Treasury, HUD Announced Housing Grants Funded Through Recovery Act

Treasury, HUD Announced Housing Grants Funded Through Recovery Act

For the first time, state housing agencies will be provided with funds that they can use to assist developers of qualified affordable housing developments to fill the low-income housing tax credit (LIHTC) gap. The funds, which are coming from the American Recovery and Reinvestment Act (ARRA), will help to increase the supply of newly constructed or recently renovated affordable housing units for families.

The funding comes at a good time, as the economic and financial crises continue to present significant challenges for the construction industry, particularly residential construction. Falling housing starts and job losses in the residential building and specialty trades sector related to housing suggest that the need for affordable housing has risen markedly during the recession.

In addition to Treasury’s new program, HUD will be awarding $2.25 billion in grants to state housing credit agencies through the Tax Credit Assistance Program (TCAP) to complete construction of qualified housing developments between October 1, 2006 and September 30, 2009. The TCAP will ultimately provide affordable housing to an estimated 35,000 low-income households. States can provide TCAP funds to projects in the form of loans or grants. States may establish their own project selection criteria, except they must give priority to projects that are expected to be completed by February 16, 2012. Projects receiving only GO zone or disaster area credits are ineligible for TCAP aid, though projects with a combination of GO zone or disaster area credits and standard credits are eligible.

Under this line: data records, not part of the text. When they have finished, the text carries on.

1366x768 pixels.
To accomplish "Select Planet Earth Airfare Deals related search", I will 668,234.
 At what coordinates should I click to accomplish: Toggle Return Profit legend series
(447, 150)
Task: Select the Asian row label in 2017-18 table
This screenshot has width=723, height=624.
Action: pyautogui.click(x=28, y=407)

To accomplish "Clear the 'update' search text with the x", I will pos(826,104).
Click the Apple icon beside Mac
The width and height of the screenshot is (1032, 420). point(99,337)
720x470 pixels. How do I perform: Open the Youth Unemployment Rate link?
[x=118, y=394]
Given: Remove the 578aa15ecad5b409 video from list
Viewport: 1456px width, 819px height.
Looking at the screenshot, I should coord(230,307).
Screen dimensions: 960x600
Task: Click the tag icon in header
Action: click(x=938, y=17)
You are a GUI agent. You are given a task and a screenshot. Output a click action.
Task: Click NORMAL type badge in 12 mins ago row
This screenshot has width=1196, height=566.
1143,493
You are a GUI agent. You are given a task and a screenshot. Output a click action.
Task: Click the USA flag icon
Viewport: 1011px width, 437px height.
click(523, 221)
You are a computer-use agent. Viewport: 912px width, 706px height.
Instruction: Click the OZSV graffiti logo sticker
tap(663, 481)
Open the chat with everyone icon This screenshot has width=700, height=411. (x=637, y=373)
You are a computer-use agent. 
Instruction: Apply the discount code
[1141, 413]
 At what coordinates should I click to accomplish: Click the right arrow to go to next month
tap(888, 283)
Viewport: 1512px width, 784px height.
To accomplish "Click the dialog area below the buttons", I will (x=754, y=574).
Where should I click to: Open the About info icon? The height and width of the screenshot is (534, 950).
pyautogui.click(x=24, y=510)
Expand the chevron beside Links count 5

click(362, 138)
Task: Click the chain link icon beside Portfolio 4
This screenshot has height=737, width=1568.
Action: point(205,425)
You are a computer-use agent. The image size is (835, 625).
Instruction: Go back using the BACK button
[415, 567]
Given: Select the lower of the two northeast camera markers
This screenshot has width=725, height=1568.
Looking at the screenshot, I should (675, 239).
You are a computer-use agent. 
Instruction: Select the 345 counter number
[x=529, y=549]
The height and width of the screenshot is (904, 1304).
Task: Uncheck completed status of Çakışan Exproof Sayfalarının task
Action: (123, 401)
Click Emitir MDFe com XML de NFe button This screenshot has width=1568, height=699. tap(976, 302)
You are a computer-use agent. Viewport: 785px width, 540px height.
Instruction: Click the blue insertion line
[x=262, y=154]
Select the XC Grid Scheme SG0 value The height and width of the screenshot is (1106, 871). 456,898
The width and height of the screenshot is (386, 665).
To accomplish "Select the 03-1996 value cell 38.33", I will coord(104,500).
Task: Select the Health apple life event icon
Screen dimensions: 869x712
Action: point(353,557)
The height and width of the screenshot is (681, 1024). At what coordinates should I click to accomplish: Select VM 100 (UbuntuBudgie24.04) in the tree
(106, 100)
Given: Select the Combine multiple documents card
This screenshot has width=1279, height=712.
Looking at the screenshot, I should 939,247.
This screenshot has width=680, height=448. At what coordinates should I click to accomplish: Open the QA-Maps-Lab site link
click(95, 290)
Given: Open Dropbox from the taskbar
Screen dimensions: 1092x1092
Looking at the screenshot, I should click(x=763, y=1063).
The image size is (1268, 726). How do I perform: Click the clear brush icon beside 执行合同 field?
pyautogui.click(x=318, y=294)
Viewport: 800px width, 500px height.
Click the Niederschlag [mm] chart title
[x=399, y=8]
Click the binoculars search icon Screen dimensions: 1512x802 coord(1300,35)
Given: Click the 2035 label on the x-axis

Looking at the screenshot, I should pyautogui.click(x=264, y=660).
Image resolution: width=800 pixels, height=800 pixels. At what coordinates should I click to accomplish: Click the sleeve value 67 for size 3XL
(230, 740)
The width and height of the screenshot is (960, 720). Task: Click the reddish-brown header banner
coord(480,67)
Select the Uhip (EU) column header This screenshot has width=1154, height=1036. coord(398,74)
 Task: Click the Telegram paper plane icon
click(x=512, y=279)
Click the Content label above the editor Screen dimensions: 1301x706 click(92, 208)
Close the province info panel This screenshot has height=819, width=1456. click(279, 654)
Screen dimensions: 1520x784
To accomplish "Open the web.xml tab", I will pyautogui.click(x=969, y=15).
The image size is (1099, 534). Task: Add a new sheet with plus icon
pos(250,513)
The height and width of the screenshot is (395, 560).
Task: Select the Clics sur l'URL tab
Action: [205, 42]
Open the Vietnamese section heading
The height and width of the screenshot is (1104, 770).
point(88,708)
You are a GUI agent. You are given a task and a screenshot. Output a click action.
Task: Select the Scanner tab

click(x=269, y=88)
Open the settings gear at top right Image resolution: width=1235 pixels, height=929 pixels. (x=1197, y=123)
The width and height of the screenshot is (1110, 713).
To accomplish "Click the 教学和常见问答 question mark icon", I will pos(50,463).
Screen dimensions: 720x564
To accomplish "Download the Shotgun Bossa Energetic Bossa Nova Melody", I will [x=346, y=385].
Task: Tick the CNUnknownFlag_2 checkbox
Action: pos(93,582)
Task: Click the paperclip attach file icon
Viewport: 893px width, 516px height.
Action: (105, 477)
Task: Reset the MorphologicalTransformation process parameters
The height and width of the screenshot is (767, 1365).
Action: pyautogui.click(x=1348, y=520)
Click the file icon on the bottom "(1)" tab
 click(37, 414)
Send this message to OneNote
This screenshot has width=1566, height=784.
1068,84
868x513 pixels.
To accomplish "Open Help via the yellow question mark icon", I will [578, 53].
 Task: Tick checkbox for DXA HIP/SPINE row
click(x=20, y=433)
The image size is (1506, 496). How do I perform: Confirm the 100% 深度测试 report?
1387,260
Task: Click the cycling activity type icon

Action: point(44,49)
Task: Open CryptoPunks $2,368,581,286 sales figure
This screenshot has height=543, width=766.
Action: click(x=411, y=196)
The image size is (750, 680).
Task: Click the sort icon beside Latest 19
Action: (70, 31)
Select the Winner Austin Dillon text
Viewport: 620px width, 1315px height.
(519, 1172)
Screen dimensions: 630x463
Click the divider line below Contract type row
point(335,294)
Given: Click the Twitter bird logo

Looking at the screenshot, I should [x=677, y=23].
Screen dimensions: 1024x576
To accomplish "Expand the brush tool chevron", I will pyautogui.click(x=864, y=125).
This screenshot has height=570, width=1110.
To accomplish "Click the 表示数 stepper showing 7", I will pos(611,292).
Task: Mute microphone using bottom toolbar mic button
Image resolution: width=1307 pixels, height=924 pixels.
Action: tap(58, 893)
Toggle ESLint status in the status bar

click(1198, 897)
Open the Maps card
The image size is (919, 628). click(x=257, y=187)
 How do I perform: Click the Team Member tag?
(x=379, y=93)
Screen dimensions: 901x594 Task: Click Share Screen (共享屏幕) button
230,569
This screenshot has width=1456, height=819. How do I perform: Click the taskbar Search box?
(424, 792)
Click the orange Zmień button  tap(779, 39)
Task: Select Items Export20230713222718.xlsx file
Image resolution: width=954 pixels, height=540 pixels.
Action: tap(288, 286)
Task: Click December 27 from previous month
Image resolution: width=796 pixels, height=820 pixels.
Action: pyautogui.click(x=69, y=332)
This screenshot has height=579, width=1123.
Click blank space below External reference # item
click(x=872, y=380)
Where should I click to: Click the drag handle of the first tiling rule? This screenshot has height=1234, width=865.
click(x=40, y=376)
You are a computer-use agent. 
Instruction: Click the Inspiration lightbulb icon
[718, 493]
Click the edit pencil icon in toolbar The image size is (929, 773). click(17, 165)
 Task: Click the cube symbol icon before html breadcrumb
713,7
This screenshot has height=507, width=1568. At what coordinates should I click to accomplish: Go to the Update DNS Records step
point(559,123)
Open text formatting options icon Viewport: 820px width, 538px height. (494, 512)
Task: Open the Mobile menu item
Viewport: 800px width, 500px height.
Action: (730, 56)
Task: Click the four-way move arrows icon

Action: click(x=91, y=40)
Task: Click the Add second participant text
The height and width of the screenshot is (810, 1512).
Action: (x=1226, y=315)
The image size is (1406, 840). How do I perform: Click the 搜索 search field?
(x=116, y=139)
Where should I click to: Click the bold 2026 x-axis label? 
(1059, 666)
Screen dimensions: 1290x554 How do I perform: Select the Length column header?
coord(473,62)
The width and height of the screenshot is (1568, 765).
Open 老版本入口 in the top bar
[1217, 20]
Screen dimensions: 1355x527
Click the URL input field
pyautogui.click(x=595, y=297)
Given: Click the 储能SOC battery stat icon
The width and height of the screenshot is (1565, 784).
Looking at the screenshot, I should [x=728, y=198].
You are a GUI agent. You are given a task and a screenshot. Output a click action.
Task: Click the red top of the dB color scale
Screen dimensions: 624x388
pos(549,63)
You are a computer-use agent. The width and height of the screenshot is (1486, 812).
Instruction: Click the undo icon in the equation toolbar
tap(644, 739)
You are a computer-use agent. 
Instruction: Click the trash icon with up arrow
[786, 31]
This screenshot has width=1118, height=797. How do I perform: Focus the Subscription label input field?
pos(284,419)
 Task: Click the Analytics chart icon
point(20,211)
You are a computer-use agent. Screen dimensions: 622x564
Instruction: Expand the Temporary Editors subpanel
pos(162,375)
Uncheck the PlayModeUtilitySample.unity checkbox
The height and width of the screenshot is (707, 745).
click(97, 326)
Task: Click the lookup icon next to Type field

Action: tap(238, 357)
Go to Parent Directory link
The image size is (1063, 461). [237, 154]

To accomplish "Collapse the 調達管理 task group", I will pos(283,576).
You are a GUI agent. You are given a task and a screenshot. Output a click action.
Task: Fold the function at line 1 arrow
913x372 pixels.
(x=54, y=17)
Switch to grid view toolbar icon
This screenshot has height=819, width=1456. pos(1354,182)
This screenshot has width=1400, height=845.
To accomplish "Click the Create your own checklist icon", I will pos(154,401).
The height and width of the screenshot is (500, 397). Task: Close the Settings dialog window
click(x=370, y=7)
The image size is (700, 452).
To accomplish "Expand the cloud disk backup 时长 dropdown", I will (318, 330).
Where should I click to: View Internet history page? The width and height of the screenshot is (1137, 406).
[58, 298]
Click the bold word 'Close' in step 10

According to HUD Secretary Shaun Donovan, one of the by-products of the economic crisis has been the freezing of investment in LIHTC properties. As a result of tight credit, a number of traditional equity investors have left the market, and the value of tax credits has plummeted. The result is that nearly 1,000 projects containing nearly 150,000 units across the country have been put on hold. The new funding should help put LIHTC projects back on track.